The Virtue of Paywalls
Gatekeepers are required in academic publishing to enforce quality, coherance and to lend authority. When anyone can publish anything, as is the case on the Web today, lies and misinformation spread much faster than the truth. People publish opinions as facts, distorted interpretations of data, make general statements based on samples and take things out of context.
Academia is better than this. We value scientific rigour. We value evidence for claims, and repeatability of experiments. Nothing is more important to us than seeking the truth, whole and unbiased. Except tenure or grant funding.
People all over the world write about their experiences, but these are anecdotal. If I want to understand a topic, I read about it in an established journal or conference proceedings. I can tell it's reliable because I have to log in from behind my institution's IP address to access it. It's great that the taxpayers generously cover the cost for me to access material that most of them can't.

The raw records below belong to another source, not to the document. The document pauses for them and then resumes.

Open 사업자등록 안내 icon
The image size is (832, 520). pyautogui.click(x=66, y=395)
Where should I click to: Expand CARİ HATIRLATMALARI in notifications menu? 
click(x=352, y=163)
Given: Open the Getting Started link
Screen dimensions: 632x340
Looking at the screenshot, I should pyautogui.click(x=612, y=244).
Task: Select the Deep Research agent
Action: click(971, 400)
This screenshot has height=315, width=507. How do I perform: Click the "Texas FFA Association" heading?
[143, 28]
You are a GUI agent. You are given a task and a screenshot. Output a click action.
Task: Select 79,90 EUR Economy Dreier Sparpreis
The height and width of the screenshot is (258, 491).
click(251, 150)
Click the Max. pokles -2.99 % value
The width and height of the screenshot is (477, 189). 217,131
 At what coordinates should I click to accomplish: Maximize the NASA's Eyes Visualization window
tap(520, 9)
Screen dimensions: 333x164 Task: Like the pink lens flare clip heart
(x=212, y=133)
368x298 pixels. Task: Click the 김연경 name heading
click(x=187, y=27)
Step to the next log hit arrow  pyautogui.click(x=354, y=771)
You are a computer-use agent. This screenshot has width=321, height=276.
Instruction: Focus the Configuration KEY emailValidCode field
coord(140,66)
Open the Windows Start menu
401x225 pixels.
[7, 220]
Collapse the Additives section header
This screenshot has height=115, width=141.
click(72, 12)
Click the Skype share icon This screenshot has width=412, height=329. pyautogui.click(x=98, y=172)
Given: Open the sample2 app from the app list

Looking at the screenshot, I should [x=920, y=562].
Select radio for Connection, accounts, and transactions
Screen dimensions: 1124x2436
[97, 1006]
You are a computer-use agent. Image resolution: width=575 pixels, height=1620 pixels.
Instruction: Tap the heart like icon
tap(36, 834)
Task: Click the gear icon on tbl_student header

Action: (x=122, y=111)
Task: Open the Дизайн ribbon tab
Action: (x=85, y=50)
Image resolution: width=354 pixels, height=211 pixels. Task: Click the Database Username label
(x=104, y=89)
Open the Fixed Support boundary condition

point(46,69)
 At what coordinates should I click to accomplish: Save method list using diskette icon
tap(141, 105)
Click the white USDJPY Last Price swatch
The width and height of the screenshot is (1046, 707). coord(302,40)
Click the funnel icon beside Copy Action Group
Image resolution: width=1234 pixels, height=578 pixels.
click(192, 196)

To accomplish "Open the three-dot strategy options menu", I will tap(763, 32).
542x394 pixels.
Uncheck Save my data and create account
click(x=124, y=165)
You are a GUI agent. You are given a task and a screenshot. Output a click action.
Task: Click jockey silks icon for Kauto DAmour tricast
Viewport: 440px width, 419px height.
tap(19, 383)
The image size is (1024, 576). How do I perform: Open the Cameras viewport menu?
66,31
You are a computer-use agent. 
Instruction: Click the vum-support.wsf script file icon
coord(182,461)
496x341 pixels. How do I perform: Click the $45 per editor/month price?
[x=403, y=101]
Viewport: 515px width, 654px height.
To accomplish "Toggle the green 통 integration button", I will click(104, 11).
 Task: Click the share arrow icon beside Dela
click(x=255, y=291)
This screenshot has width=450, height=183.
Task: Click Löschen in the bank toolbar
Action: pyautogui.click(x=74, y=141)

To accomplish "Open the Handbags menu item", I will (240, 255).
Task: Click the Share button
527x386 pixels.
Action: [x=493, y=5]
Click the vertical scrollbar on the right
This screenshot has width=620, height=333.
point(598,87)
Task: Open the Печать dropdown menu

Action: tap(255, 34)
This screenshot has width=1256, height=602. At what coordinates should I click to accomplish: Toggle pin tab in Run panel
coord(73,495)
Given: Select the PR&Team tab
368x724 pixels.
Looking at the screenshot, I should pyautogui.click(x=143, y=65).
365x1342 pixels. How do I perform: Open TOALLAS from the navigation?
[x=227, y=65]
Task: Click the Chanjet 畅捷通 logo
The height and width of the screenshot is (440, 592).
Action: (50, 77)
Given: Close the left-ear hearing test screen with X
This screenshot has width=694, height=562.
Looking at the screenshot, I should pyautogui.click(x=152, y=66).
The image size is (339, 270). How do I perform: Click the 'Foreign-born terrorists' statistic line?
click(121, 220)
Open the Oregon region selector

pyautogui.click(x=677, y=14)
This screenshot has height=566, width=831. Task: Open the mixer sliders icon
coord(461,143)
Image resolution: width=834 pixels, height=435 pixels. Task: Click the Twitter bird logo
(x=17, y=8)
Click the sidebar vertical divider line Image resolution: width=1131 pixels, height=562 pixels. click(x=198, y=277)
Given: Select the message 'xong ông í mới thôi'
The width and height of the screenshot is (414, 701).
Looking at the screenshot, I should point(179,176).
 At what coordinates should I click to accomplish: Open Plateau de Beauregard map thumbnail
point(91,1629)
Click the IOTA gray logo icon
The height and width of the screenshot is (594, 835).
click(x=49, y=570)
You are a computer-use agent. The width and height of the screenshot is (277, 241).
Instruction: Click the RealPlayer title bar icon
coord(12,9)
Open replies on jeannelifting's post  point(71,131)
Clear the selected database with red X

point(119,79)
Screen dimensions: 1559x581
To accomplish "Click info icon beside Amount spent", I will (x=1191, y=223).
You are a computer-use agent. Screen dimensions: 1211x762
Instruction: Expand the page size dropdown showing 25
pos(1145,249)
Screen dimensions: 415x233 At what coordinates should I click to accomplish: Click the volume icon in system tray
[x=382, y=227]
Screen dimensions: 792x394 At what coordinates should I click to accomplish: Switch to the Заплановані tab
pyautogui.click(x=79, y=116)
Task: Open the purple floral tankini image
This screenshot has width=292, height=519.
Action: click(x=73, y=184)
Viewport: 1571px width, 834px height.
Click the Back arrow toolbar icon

Not that they want to. The general public, and even our world leaders, are skeptical of 'experts'. Despite the fact that we have devoted our lives to specialising in one topic so we can understand it to its fullest, so that others don't have to. They deried us as 'out of touch'. Meanwhile continuing to proliferate their gut feelings on social media, spreading nonsense, missing nuance.
It's a good job we can rely on our trusty paywalls to keep the real knowledge separate from all of that.